The working paper, titled Monetary policy and birth rates: the effect of mortgage rate pass-through on fertility by Fergus Cumming and Lisa Dettling attempts to establish precisely what impact a mortgage rate fall has on the nation’s fertility.
And the authors argue that a one percentage point reduction in the monetary policy rate ‒ which on average means a 12 per cent fall in the cost of mortgage payments ‒ leads to a typical rise of two per cent in the UK birth rate.
This increases to a five per cent rise among households where the borrower is on what the researchers term an ‘adjustable rate mortgage’.
As a result, it suggests that the monetary policy of late 2008 and 2009 led to an additional 14,500 babies being born in 2009, and boosted birth rates by 7.5 per cent over the next three years.
Variable rate mortgages
The researchers suggest that one reason that there may be more of a correlation between a fall in interest rates and a rise in birth rates is that a significant number of borrowers in the UK are on adjustable rate mortgages compared to the likes of the US, France and Germany where borrowers are tied into longer fixed term deals.

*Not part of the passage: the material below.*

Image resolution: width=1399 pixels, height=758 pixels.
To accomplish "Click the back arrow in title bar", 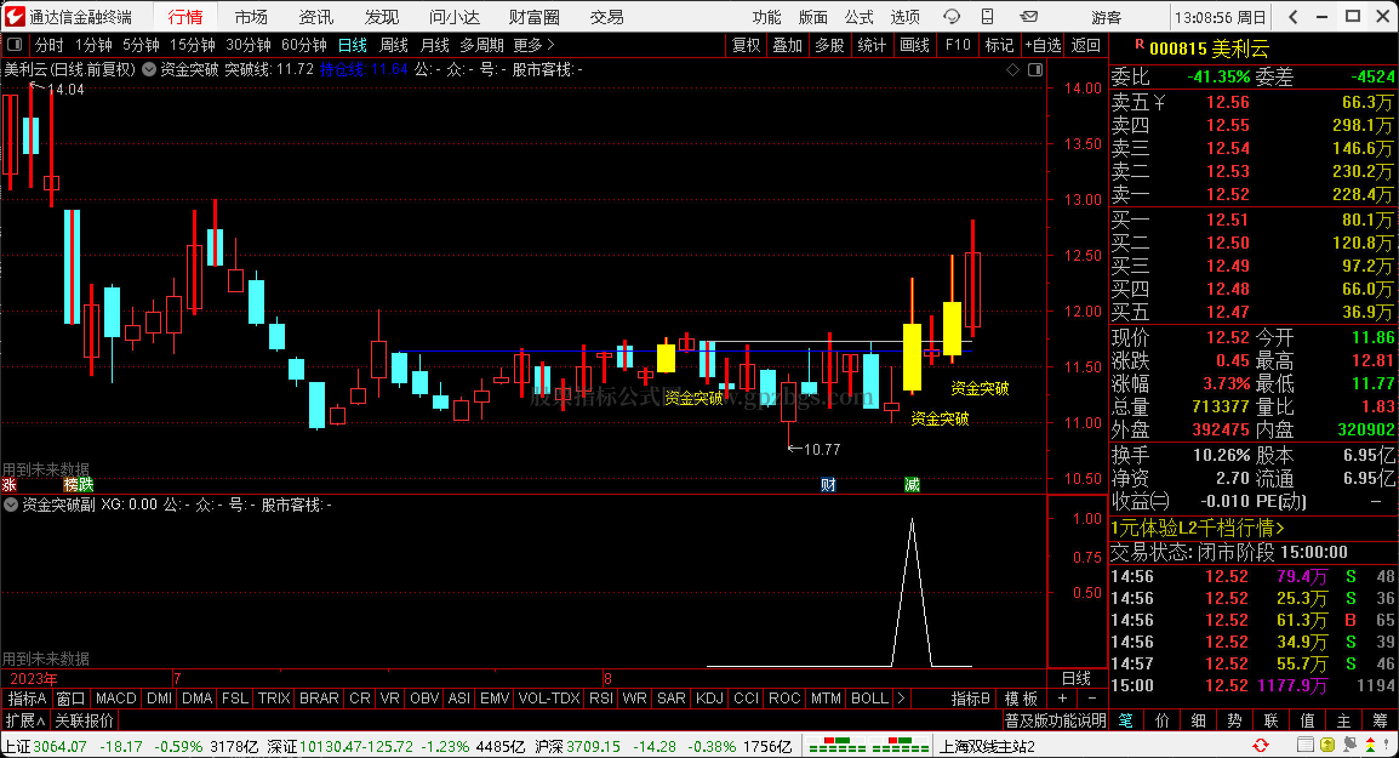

That’s because these mortgage rate changes have a more direct and immediate effect on borrower finances.
The report concludes: “Short-term fluctuations in birth rates can also have important effects on the economy. Families who move forward their child-bearing plans will also move forward any associated consumer spending.
“And year-to-year fluctuations in cohorts and class sizes can have important implications for educational attainment and future labour market outcomes.”